Re: utilizing multiple disks for i/o performance - Mailing list pgsql-performance

From Scott Marlowe
Subject Re: utilizing multiple disks for i/o performance
Date
Msg-id 1148310891.30414.54.camel@state.g2switchworks.com
Whole thread Raw
In response to utilizing multiple disks for i/o performance  (Kenji Morishige <kenjim@juniper.net>)
List pgsql-performance
On Fri, 2006-05-19 at 21:37, Kenji Morishige wrote:
> Where can I find any documentation to partition the tablespace disk files onto
> different physical arrays for improved performance?

There have been quite a few posts to this list in the past about this,
so searching it might be a good start.

Firstly, you need to defined "improved performance".  Are we talking
transactional throughput (OLTP), or batch updates (ETL), or report
generation (OLAP stuff)???  Or some other scenario.

For write performance, the general rules are:

You can only commit 1 transaction per rotation of a properly fsynced
disc that holds the WAL file (i.e. the pg_xlog directory).  So, putting
that on it's own fast spinning disc is step one for improved
performance.

A battery backed cache unit (BBU) on a RAID controller is a must.

RAID 1+0 is a good choice for your data partition.

For many hardware RAID controllers with the above mentioned BBU moving
the pg_xlog to another partition is no real help.

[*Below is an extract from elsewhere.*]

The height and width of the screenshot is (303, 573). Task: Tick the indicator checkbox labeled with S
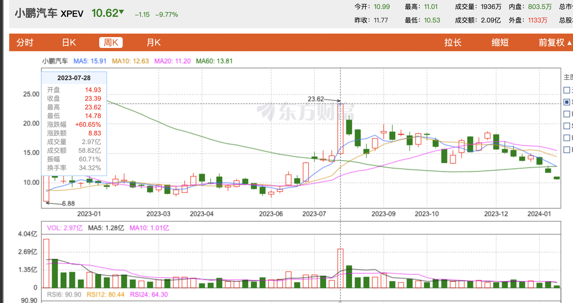[567, 126]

Cheap RAID controllers are often worse than no RAID controller.  If you
can't afford a good RAID controller, you're probably better off with
software RAID than using a cheapie.

For READ performance:

Often settings in postgresql.conf are far more important than the drive
layout.

Lots of RAM is a good thing.

Assuming you've got lots of RAM, making shared_buffers anywhere from 10
to 25% of it is a pretty good size.

work_mem usually works well at around 16 meg or so.

drop random_page_cost to about 2 for most systems.